If all goes well during initial tests, the organization could deploy the craft to the Great Pacific Garbage Patch, a vast field of debris floating between Hawaii and California. There, it could start to make a dent in the huge amount of garbage clogging up our oceans.
Water currents power the device, drawing the two sides of the 600-meter-long (1,968-foot) craft into a U-shape. That corrals garbage into its center “like a giant Pac-Man” so that the trash can be returned to land for sorting and recycling.

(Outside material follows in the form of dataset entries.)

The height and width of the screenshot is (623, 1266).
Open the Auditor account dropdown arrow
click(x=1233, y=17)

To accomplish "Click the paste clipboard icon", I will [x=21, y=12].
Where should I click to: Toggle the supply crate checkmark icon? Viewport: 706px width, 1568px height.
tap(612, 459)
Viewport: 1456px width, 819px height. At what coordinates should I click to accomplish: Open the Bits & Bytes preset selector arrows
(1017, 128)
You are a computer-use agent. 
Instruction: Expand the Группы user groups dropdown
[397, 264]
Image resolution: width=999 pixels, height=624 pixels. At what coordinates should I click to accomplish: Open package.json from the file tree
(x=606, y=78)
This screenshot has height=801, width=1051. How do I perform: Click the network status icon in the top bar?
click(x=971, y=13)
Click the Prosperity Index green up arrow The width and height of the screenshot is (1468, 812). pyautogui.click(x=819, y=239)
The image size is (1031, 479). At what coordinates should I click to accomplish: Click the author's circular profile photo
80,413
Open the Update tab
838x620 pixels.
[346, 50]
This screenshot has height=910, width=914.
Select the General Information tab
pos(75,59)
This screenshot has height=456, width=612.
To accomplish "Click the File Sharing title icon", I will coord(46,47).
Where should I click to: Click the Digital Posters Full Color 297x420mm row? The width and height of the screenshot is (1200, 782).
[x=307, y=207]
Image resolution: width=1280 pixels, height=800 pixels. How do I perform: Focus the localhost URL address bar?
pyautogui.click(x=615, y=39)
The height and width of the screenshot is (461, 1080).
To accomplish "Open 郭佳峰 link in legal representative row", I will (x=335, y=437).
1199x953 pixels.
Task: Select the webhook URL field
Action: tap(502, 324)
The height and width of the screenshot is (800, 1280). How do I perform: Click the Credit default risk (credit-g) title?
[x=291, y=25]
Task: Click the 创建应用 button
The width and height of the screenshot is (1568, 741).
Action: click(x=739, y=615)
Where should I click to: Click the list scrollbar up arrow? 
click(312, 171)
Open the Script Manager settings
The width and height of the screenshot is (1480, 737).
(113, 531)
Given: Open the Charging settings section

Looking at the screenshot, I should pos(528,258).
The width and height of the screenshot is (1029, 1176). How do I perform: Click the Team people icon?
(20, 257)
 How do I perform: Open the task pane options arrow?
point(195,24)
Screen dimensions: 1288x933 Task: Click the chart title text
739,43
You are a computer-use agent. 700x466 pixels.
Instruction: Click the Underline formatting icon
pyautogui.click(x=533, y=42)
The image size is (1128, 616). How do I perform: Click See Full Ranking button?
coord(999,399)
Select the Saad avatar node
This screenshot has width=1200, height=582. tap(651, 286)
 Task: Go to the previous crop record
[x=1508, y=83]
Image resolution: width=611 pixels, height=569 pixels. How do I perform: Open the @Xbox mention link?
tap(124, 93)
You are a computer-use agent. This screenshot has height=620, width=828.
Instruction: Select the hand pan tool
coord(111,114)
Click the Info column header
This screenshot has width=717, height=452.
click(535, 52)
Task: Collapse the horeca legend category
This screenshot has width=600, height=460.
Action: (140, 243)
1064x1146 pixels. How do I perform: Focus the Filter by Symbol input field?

The Ocean Cleanup believes the boom could collect as much as 150,000 pounds of plastic during its first year in operation. While that’s just a fraction of the estimated 87,000 tons of garbage in the Great Pacific Garbage Patch, the nonprofit hopes that it could remove half the patch within five years — if it can deploy several dozen more booms.
Experts have raised concerns, though, that the craft could trap marine wildlife like a giant fishing net.
“There’s worry that you can’t remove the plastic without removing marine life at the same time,” said George Leonard, chief scientist at the Ocean Conservancy, in an interview with the New York Times. “We know from the fishing industry if you put any sort of structure in the open ocean, it acts as a fish-aggregating device.”
And the ocean environment can also be harsh and unpredictable. Until the boom is out in the Pacific (which The Ocean Cleanup expects will happen in mid-October, provided the tests go well), it’ll be unclear if it can withstand the high winds, corrosive salt water, and chaotic storms of the open sea.